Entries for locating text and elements
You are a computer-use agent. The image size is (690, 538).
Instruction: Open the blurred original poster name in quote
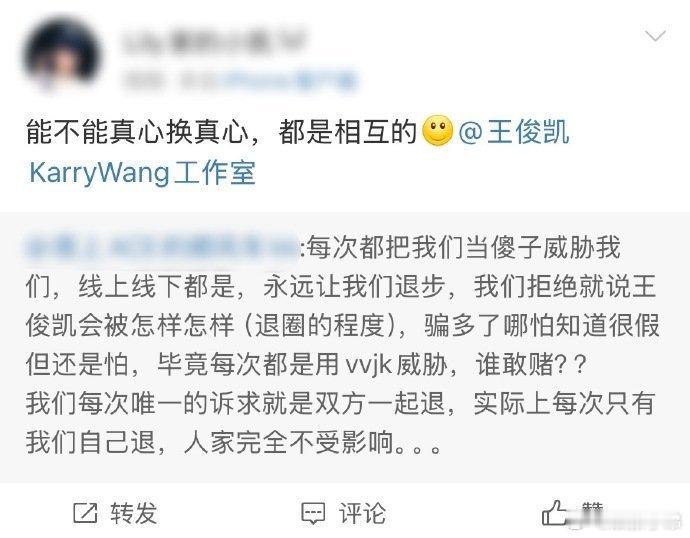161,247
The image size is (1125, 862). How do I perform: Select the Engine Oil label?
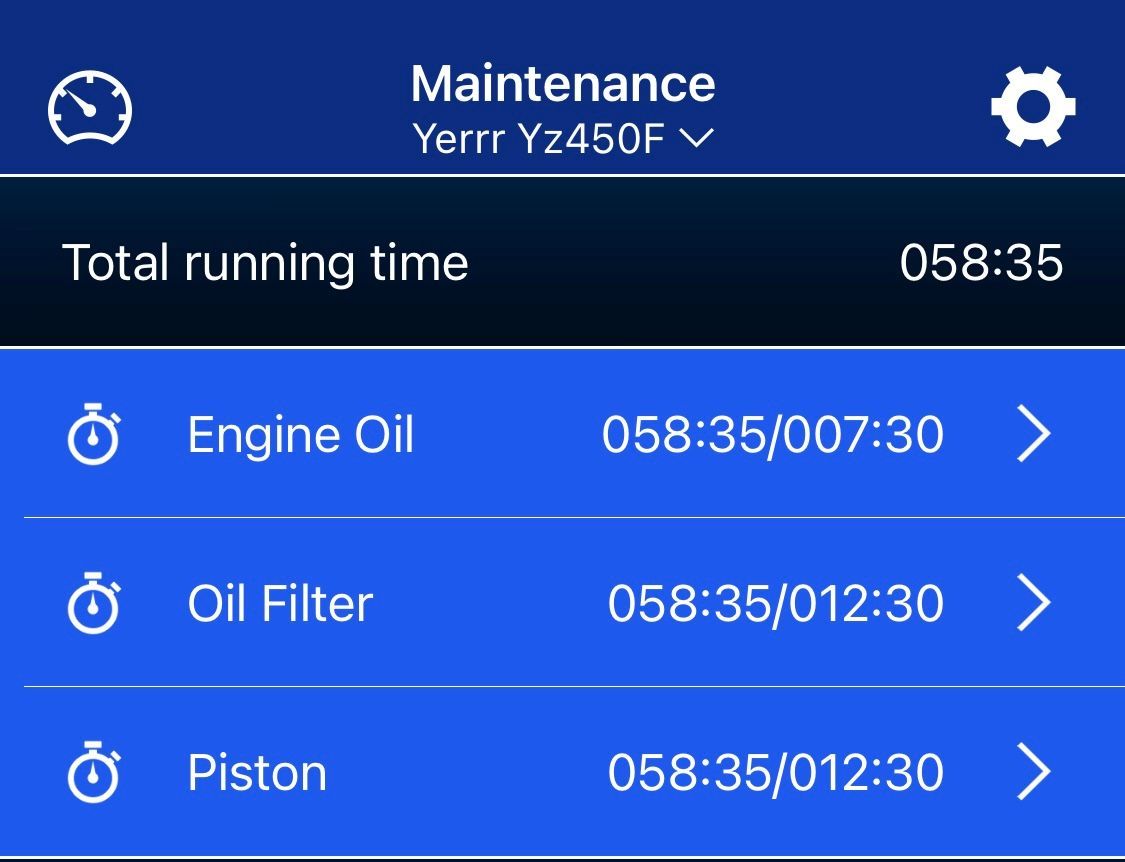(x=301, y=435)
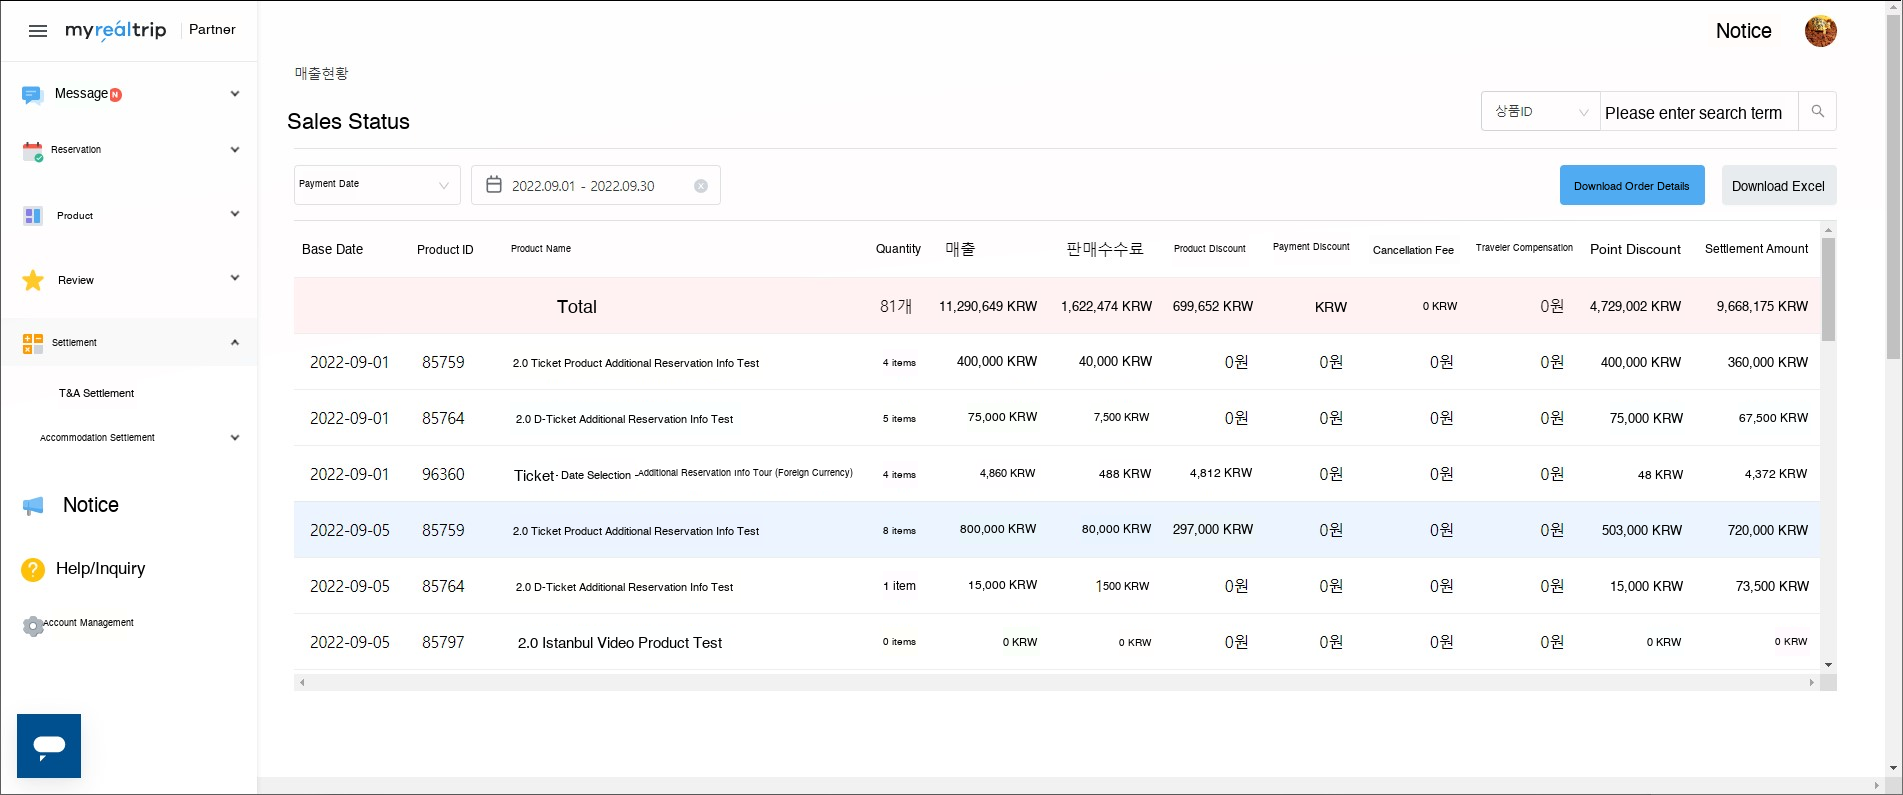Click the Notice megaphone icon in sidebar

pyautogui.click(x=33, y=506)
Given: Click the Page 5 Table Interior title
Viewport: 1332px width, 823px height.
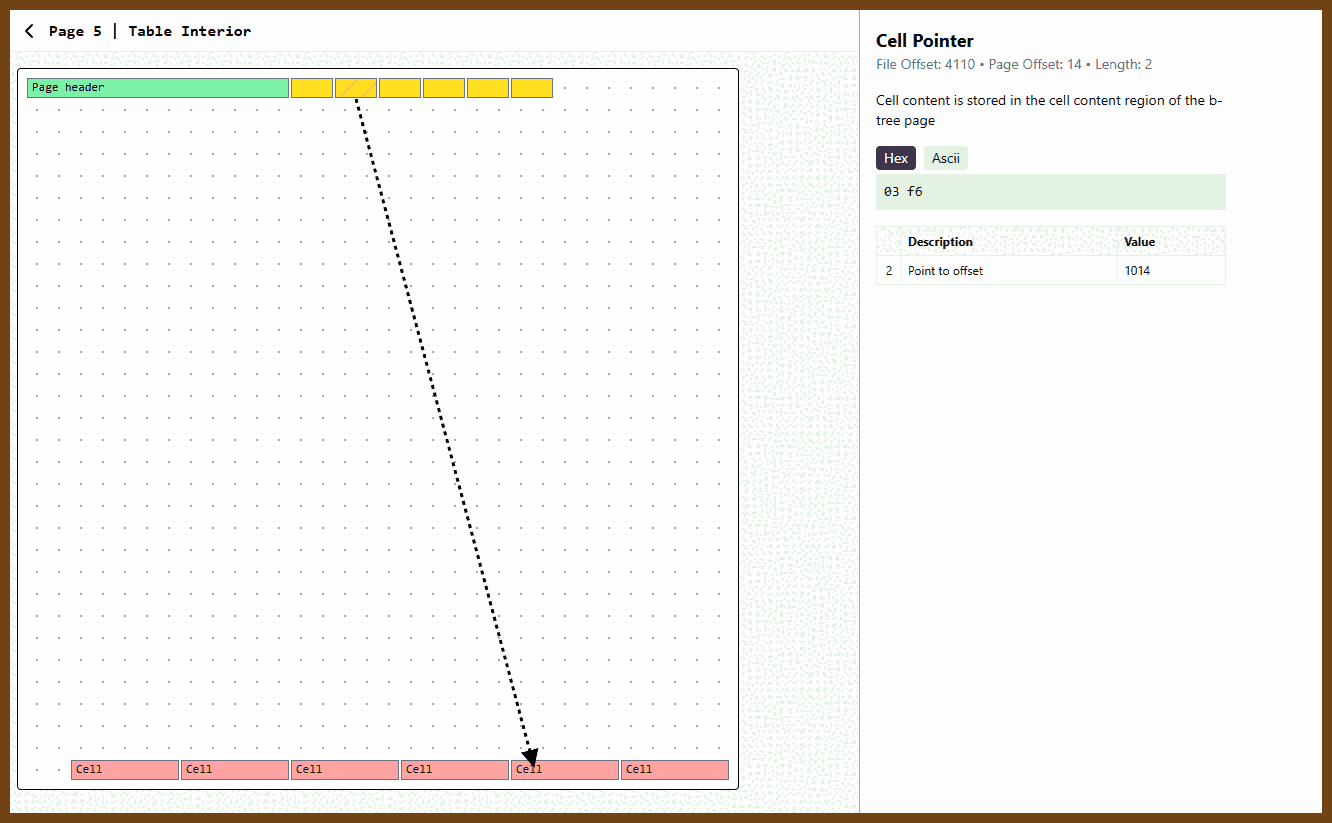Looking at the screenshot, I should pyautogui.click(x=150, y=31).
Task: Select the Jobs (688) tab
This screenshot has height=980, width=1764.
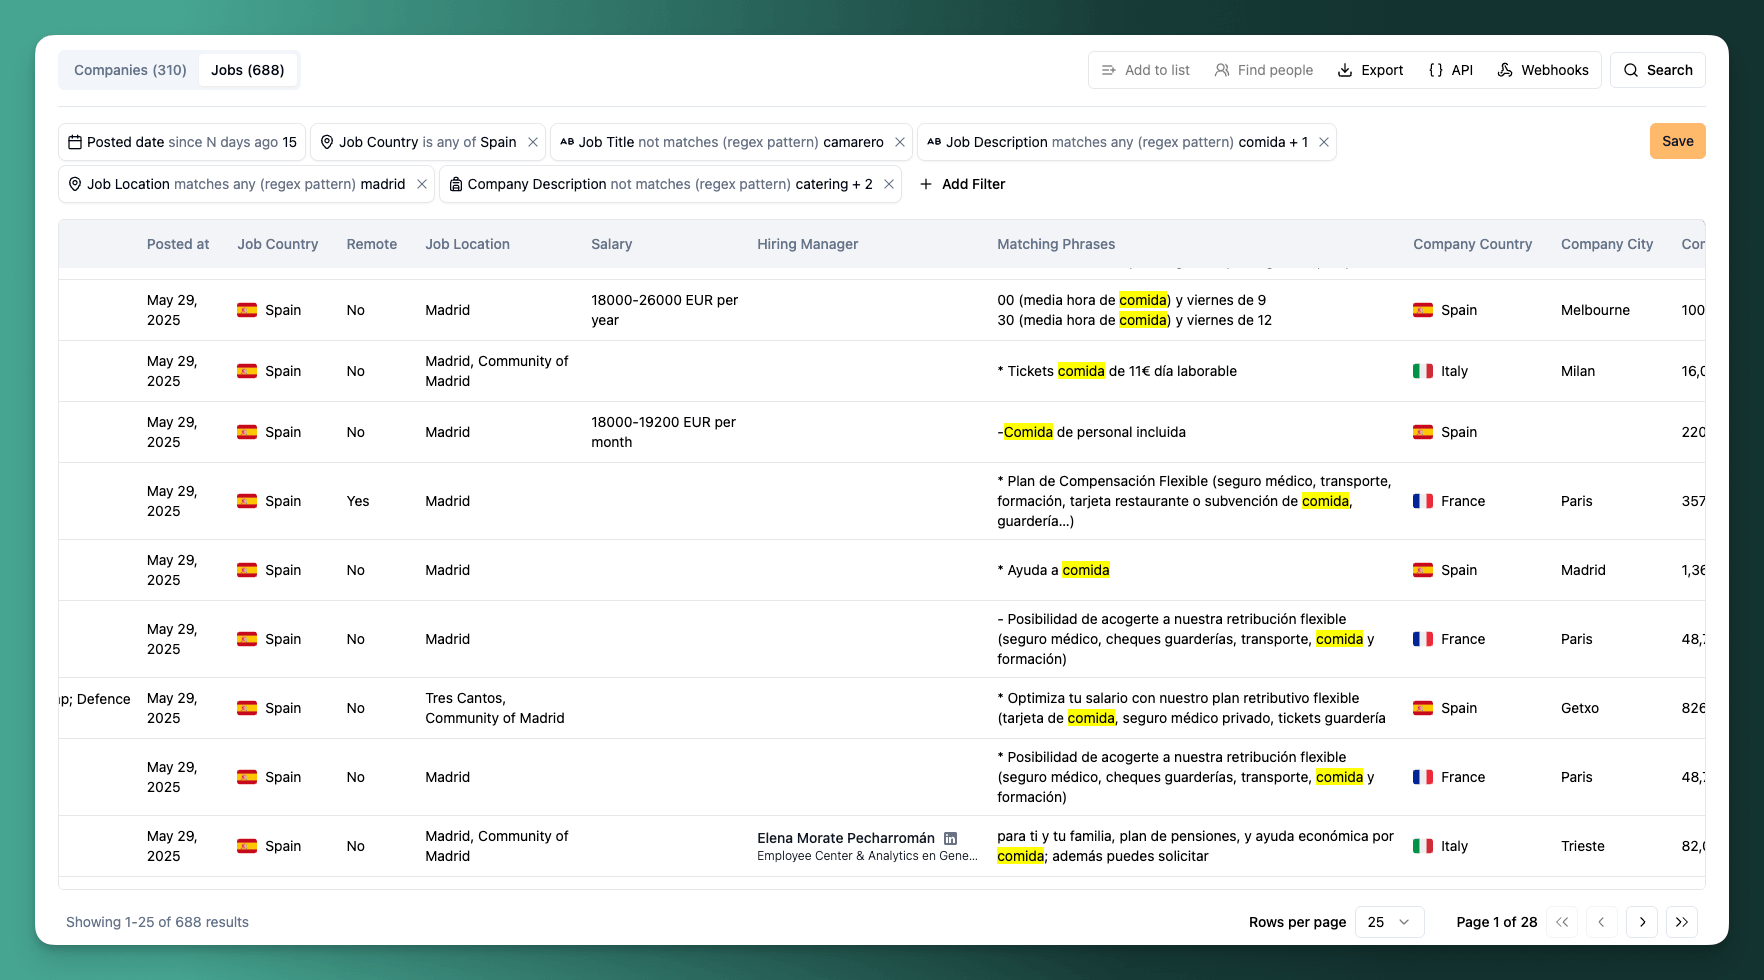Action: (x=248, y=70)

**AIM**
Copy out all of the lines above word for word, leaving out the pictures.

**FULL SOLUTION**
You are a computer-use agent. The image size is (690, 538).
Instruction: Open the blurred original poster name in quote
161,247
The image size is (1125, 862). How do I perform: Select the Engine Oil label?
(x=301, y=435)
Click the Notice megaphone icon in sidebar

pyautogui.click(x=33, y=506)
Given: Click the Page 5 Table Interior title
Viewport: 1332px width, 823px height.
Looking at the screenshot, I should pyautogui.click(x=150, y=31).
Task: Select the Jobs (688) tab
This screenshot has height=980, width=1764.
Action: (x=248, y=70)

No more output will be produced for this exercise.